> Required action:
All entries below are to be reproduced exactly.

──────── Task input

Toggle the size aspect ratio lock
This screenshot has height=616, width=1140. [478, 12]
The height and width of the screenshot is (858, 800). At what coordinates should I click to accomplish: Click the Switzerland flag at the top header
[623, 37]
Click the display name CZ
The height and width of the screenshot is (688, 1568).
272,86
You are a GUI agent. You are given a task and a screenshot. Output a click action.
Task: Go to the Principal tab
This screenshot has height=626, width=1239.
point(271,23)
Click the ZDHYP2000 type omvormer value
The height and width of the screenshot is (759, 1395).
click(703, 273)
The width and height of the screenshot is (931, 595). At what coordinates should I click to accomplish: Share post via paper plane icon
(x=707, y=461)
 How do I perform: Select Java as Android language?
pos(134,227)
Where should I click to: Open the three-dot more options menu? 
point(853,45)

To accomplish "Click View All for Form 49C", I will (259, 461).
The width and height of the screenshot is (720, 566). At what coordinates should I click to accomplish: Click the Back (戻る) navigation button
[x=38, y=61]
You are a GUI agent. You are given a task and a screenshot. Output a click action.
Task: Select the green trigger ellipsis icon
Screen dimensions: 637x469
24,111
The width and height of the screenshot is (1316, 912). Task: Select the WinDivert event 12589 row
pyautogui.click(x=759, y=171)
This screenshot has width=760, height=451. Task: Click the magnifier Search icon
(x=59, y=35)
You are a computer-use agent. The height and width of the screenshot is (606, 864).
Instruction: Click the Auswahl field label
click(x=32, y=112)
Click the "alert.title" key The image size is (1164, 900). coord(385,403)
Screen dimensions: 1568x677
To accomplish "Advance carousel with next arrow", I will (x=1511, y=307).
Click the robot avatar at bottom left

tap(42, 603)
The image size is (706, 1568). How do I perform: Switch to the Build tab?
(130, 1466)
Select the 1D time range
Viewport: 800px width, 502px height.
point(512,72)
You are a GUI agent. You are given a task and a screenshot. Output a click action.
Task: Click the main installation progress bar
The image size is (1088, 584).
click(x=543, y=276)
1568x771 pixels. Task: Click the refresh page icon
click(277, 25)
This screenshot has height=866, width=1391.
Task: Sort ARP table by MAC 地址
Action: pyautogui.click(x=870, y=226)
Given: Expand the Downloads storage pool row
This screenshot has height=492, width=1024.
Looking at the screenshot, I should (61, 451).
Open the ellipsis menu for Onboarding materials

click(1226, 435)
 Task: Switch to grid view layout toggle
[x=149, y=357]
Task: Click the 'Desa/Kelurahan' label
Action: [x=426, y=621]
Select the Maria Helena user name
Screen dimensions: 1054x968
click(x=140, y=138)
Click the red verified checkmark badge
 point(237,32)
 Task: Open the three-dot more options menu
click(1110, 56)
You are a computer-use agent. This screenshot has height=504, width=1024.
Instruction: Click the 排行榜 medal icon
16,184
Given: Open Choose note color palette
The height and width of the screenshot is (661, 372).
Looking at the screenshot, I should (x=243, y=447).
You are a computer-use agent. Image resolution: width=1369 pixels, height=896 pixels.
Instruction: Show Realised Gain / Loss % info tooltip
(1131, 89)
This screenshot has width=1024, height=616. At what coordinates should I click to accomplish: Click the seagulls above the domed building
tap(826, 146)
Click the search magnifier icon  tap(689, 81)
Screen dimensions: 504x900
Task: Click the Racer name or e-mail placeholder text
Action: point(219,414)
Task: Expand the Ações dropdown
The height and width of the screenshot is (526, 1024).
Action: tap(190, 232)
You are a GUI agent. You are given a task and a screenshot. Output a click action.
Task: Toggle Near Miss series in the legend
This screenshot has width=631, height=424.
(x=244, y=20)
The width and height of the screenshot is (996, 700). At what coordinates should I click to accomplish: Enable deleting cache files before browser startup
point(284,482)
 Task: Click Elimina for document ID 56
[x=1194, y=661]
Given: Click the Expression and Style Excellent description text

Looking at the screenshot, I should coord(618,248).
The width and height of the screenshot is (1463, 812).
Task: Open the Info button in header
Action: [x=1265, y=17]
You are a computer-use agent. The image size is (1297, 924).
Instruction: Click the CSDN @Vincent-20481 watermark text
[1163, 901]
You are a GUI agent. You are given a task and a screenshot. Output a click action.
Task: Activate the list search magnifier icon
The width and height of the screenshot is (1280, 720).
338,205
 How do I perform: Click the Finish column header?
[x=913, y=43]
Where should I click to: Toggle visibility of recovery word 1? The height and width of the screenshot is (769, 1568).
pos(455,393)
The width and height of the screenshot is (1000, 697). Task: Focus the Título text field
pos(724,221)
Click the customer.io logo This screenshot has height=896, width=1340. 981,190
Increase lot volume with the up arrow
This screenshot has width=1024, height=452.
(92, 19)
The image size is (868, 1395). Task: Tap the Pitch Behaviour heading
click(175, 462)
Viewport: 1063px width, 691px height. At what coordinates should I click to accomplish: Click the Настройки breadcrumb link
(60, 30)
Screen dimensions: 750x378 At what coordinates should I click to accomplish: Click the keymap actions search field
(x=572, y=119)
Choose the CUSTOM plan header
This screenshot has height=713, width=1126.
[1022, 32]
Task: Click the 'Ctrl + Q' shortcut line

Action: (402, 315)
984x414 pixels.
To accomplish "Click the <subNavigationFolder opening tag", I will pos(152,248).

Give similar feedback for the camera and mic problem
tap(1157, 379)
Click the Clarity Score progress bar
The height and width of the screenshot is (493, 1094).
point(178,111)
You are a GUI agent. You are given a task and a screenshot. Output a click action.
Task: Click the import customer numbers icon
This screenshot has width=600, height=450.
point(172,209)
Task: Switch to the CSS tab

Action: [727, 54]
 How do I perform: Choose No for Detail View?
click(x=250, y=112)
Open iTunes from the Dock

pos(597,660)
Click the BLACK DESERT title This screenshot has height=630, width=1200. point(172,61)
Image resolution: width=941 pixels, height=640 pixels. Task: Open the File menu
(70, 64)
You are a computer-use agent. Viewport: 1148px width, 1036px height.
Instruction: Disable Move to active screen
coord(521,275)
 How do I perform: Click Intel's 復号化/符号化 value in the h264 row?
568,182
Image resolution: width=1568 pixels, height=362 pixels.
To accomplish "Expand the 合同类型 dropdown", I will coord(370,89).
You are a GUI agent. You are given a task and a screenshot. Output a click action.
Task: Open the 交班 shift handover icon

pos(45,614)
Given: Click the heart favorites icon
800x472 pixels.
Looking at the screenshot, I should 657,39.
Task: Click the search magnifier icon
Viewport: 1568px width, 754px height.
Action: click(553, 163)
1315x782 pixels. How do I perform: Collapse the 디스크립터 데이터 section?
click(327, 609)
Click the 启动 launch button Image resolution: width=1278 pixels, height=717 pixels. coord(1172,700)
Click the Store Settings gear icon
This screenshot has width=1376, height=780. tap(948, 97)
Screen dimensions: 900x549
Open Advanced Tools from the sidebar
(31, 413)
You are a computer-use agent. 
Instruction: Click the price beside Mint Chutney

────────────────

> Answer for this exercise:
Toggle the size aspect ratio lock
This screenshot has height=616, width=1140. [478, 12]
The height and width of the screenshot is (858, 800). At what coordinates should I click to accomplish: Click the Switzerland flag at the top header
[623, 37]
Click the display name CZ
The height and width of the screenshot is (688, 1568).
272,86
You are a GUI agent. You are given a task and a screenshot. Output a click action.
Task: Go to the Principal tab
This screenshot has height=626, width=1239.
point(271,23)
Click the ZDHYP2000 type omvormer value
The height and width of the screenshot is (759, 1395).
click(703, 273)
The width and height of the screenshot is (931, 595). At what coordinates should I click to accomplish: Share post via paper plane icon
(x=707, y=461)
 How do I perform: Select Java as Android language?
pos(134,227)
Where should I click to: Open the three-dot more options menu? 
point(853,45)

To accomplish "Click View All for Form 49C", I will (259, 461).
The width and height of the screenshot is (720, 566). At what coordinates should I click to accomplish: Click the Back (戻る) navigation button
[x=38, y=61]
You are a GUI agent. You are given a task and a screenshot. Output a click action.
Task: Select the green trigger ellipsis icon
Screen dimensions: 637x469
24,111
The width and height of the screenshot is (1316, 912). Task: Select the WinDivert event 12589 row
pyautogui.click(x=759, y=171)
This screenshot has width=760, height=451. Task: Click the magnifier Search icon
(x=59, y=35)
You are a computer-use agent. The height and width of the screenshot is (606, 864).
Instruction: Click the Auswahl field label
click(x=32, y=112)
Click the "alert.title" key The image size is (1164, 900). coord(385,403)
Screen dimensions: 1568x677
To accomplish "Advance carousel with next arrow", I will (x=1511, y=307).
Click the robot avatar at bottom left

tap(42, 603)
The image size is (706, 1568). How do I perform: Switch to the Build tab?
(130, 1466)
Select the 1D time range
Viewport: 800px width, 502px height.
point(512,72)
You are a GUI agent. You are given a task and a screenshot. Output a click action.
Task: Click the main installation progress bar
The image size is (1088, 584).
click(x=543, y=276)
1568x771 pixels. Task: Click the refresh page icon
click(277, 25)
This screenshot has height=866, width=1391.
Task: Sort ARP table by MAC 地址
Action: pyautogui.click(x=870, y=226)
Given: Expand the Downloads storage pool row
This screenshot has height=492, width=1024.
Looking at the screenshot, I should (61, 451).
Open the ellipsis menu for Onboarding materials

click(1226, 435)
 Task: Switch to grid view layout toggle
[x=149, y=357]
Task: Click the 'Desa/Kelurahan' label
Action: [x=426, y=621]
Select the Maria Helena user name
Screen dimensions: 1054x968
click(x=140, y=138)
Click the red verified checkmark badge
 point(237,32)
 Task: Open the three-dot more options menu
click(1110, 56)
You are a computer-use agent. This screenshot has height=504, width=1024.
Instruction: Click the 排行榜 medal icon
16,184
Given: Open Choose note color palette
The height and width of the screenshot is (661, 372).
Looking at the screenshot, I should (x=243, y=447).
You are a computer-use agent. Image resolution: width=1369 pixels, height=896 pixels.
Instruction: Show Realised Gain / Loss % info tooltip
(1131, 89)
This screenshot has width=1024, height=616. At what coordinates should I click to accomplish: Click the seagulls above the domed building
tap(826, 146)
Click the search magnifier icon  tap(689, 81)
Screen dimensions: 504x900
Task: Click the Racer name or e-mail placeholder text
Action: point(219,414)
Task: Expand the Ações dropdown
The height and width of the screenshot is (526, 1024).
Action: tap(190, 232)
You are a GUI agent. You are given a task and a screenshot. Output a click action.
Task: Toggle Near Miss series in the legend
This screenshot has width=631, height=424.
(x=244, y=20)
The width and height of the screenshot is (996, 700). At what coordinates should I click to accomplish: Enable deleting cache files before browser startup
point(284,482)
 Task: Click Elimina for document ID 56
[x=1194, y=661]
Given: Click the Expression and Style Excellent description text

Looking at the screenshot, I should coord(618,248).
The width and height of the screenshot is (1463, 812).
Task: Open the Info button in header
Action: [x=1265, y=17]
You are a computer-use agent. The image size is (1297, 924).
Instruction: Click the CSDN @Vincent-20481 watermark text
[1163, 901]
You are a GUI agent. You are given a task and a screenshot. Output a click action.
Task: Activate the list search magnifier icon
The width and height of the screenshot is (1280, 720).
338,205
 How do I perform: Click the Finish column header?
[x=913, y=43]
Where should I click to: Toggle visibility of recovery word 1? The height and width of the screenshot is (769, 1568).
pos(455,393)
The width and height of the screenshot is (1000, 697). Task: Focus the Título text field
pos(724,221)
Click the customer.io logo This screenshot has height=896, width=1340. 981,190
Increase lot volume with the up arrow
This screenshot has width=1024, height=452.
(92, 19)
The image size is (868, 1395). Task: Tap the Pitch Behaviour heading
click(175, 462)
Viewport: 1063px width, 691px height. At what coordinates should I click to accomplish: Click the Настройки breadcrumb link
(60, 30)
Screen dimensions: 750x378 At what coordinates should I click to accomplish: Click the keymap actions search field
(x=572, y=119)
Choose the CUSTOM plan header
This screenshot has height=713, width=1126.
[1022, 32]
Task: Click the 'Ctrl + Q' shortcut line

Action: (402, 315)
984x414 pixels.
To accomplish "Click the <subNavigationFolder opening tag", I will pos(152,248).

Give similar feedback for the camera and mic problem
tap(1157, 379)
Click the Clarity Score progress bar
The height and width of the screenshot is (493, 1094).
point(178,111)
You are a GUI agent. You are given a task and a screenshot. Output a click action.
Task: Click the import customer numbers icon
This screenshot has width=600, height=450.
point(172,209)
Task: Switch to the CSS tab

Action: [727, 54]
 How do I perform: Choose No for Detail View?
click(x=250, y=112)
Open iTunes from the Dock

pos(597,660)
Click the BLACK DESERT title This screenshot has height=630, width=1200. point(172,61)
Image resolution: width=941 pixels, height=640 pixels. Task: Open the File menu
(70, 64)
You are a computer-use agent. Viewport: 1148px width, 1036px height.
Instruction: Disable Move to active screen
coord(521,275)
 How do I perform: Click Intel's 復号化/符号化 value in the h264 row?
568,182
Image resolution: width=1568 pixels, height=362 pixels.
To accomplish "Expand the 合同类型 dropdown", I will coord(370,89).
You are a GUI agent. You are given a task and a screenshot. Output a click action.
Task: Open the 交班 shift handover icon

pos(45,614)
Given: Click the heart favorites icon
800x472 pixels.
Looking at the screenshot, I should 657,39.
Task: Click the search magnifier icon
Viewport: 1568px width, 754px height.
Action: click(553, 163)
1315x782 pixels. How do I perform: Collapse the 디스크립터 데이터 section?
click(327, 609)
Click the 启动 launch button Image resolution: width=1278 pixels, height=717 pixels. coord(1172,700)
Click the Store Settings gear icon
This screenshot has width=1376, height=780. tap(948, 97)
Screen dimensions: 900x549
Open Advanced Tools from the sidebar
(31, 413)
You are a computer-use agent. 
Instruction: Click the price beside Mint Chutney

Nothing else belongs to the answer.